>> start

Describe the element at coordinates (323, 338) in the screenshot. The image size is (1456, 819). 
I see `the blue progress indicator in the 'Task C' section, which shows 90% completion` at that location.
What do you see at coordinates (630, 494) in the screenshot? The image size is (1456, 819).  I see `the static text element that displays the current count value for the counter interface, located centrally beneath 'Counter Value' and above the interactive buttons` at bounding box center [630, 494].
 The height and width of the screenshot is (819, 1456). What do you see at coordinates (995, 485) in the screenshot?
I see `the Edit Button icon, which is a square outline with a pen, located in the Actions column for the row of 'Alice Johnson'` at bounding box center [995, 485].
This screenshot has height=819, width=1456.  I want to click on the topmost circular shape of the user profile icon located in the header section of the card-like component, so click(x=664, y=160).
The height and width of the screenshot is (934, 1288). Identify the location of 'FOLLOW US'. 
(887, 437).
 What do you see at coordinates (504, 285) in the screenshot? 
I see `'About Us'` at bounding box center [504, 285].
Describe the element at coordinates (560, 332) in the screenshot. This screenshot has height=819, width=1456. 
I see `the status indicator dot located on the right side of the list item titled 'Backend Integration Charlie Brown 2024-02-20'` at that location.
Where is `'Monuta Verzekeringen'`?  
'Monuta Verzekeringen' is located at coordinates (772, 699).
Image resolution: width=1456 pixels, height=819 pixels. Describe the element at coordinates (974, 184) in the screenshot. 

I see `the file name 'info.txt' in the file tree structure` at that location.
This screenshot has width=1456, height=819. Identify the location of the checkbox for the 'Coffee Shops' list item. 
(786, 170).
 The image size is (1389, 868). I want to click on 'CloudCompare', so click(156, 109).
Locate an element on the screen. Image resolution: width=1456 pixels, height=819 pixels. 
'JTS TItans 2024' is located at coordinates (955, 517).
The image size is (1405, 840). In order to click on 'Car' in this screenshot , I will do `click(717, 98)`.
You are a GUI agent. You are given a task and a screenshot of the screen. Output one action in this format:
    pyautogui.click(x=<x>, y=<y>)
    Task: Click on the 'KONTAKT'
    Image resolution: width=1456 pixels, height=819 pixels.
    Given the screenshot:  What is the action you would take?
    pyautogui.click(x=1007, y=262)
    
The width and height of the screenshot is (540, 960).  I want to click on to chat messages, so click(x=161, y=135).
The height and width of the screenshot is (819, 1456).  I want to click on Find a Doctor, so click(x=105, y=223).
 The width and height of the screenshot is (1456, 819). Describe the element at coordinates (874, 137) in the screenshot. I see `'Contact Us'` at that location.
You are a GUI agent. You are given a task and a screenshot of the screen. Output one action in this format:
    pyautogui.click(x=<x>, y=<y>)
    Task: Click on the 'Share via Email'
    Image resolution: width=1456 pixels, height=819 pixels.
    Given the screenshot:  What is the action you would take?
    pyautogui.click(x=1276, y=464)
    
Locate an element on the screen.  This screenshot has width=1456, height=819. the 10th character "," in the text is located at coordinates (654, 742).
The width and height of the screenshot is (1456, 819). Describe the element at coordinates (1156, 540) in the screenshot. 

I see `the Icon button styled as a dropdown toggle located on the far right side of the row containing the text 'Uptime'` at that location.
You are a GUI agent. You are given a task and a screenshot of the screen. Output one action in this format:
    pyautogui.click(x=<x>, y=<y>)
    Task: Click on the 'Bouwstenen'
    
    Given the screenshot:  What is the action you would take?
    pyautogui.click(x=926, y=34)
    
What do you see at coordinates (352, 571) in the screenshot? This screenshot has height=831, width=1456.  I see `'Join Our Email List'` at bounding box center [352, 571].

>> end

CHALLENGE -
Print the whole listing above again, word for word, keeping every line and character unchanged.

RESPONSE TO THIS EXERCISE -
Describe the element at coordinates (323, 338) in the screenshot. The image size is (1456, 819). 
I see `the blue progress indicator in the 'Task C' section, which shows 90% completion` at that location.
What do you see at coordinates (630, 494) in the screenshot? The image size is (1456, 819).  I see `the static text element that displays the current count value for the counter interface, located centrally beneath 'Counter Value' and above the interactive buttons` at bounding box center [630, 494].
 The height and width of the screenshot is (819, 1456). What do you see at coordinates (995, 485) in the screenshot?
I see `the Edit Button icon, which is a square outline with a pen, located in the Actions column for the row of 'Alice Johnson'` at bounding box center [995, 485].
This screenshot has height=819, width=1456.  I want to click on the topmost circular shape of the user profile icon located in the header section of the card-like component, so click(x=664, y=160).
The height and width of the screenshot is (934, 1288). Identify the location of 'FOLLOW US'. 
(887, 437).
 What do you see at coordinates (504, 285) in the screenshot? 
I see `'About Us'` at bounding box center [504, 285].
Describe the element at coordinates (560, 332) in the screenshot. This screenshot has height=819, width=1456. 
I see `the status indicator dot located on the right side of the list item titled 'Backend Integration Charlie Brown 2024-02-20'` at that location.
Where is `'Monuta Verzekeringen'`?  
'Monuta Verzekeringen' is located at coordinates (772, 699).
Image resolution: width=1456 pixels, height=819 pixels. Describe the element at coordinates (974, 184) in the screenshot. 

I see `the file name 'info.txt' in the file tree structure` at that location.
This screenshot has width=1456, height=819. Identify the location of the checkbox for the 'Coffee Shops' list item. 
(786, 170).
 The image size is (1389, 868). I want to click on 'CloudCompare', so click(156, 109).
Locate an element on the screen. Image resolution: width=1456 pixels, height=819 pixels. 
'JTS TItans 2024' is located at coordinates (955, 517).
The image size is (1405, 840). In order to click on 'Car' in this screenshot , I will do `click(717, 98)`.
You are a GUI agent. You are given a task and a screenshot of the screen. Output one action in this format:
    pyautogui.click(x=<x>, y=<y>)
    Task: Click on the 'KONTAKT'
    Image resolution: width=1456 pixels, height=819 pixels.
    Given the screenshot:  What is the action you would take?
    pyautogui.click(x=1007, y=262)
    
The width and height of the screenshot is (540, 960).  I want to click on to chat messages, so click(x=161, y=135).
The height and width of the screenshot is (819, 1456).  I want to click on Find a Doctor, so click(x=105, y=223).
 The width and height of the screenshot is (1456, 819). Describe the element at coordinates (874, 137) in the screenshot. I see `'Contact Us'` at that location.
You are a GUI agent. You are given a task and a screenshot of the screen. Output one action in this format:
    pyautogui.click(x=<x>, y=<y>)
    Task: Click on the 'Share via Email'
    Image resolution: width=1456 pixels, height=819 pixels.
    Given the screenshot:  What is the action you would take?
    pyautogui.click(x=1276, y=464)
    
Locate an element on the screen.  This screenshot has width=1456, height=819. the 10th character "," in the text is located at coordinates (654, 742).
The width and height of the screenshot is (1456, 819). Describe the element at coordinates (1156, 540) in the screenshot. 

I see `the Icon button styled as a dropdown toggle located on the far right side of the row containing the text 'Uptime'` at that location.
You are a GUI agent. You are given a task and a screenshot of the screen. Output one action in this format:
    pyautogui.click(x=<x>, y=<y>)
    Task: Click on the 'Bouwstenen'
    
    Given the screenshot:  What is the action you would take?
    pyautogui.click(x=926, y=34)
    
What do you see at coordinates (352, 571) in the screenshot? This screenshot has height=831, width=1456.  I see `'Join Our Email List'` at bounding box center [352, 571].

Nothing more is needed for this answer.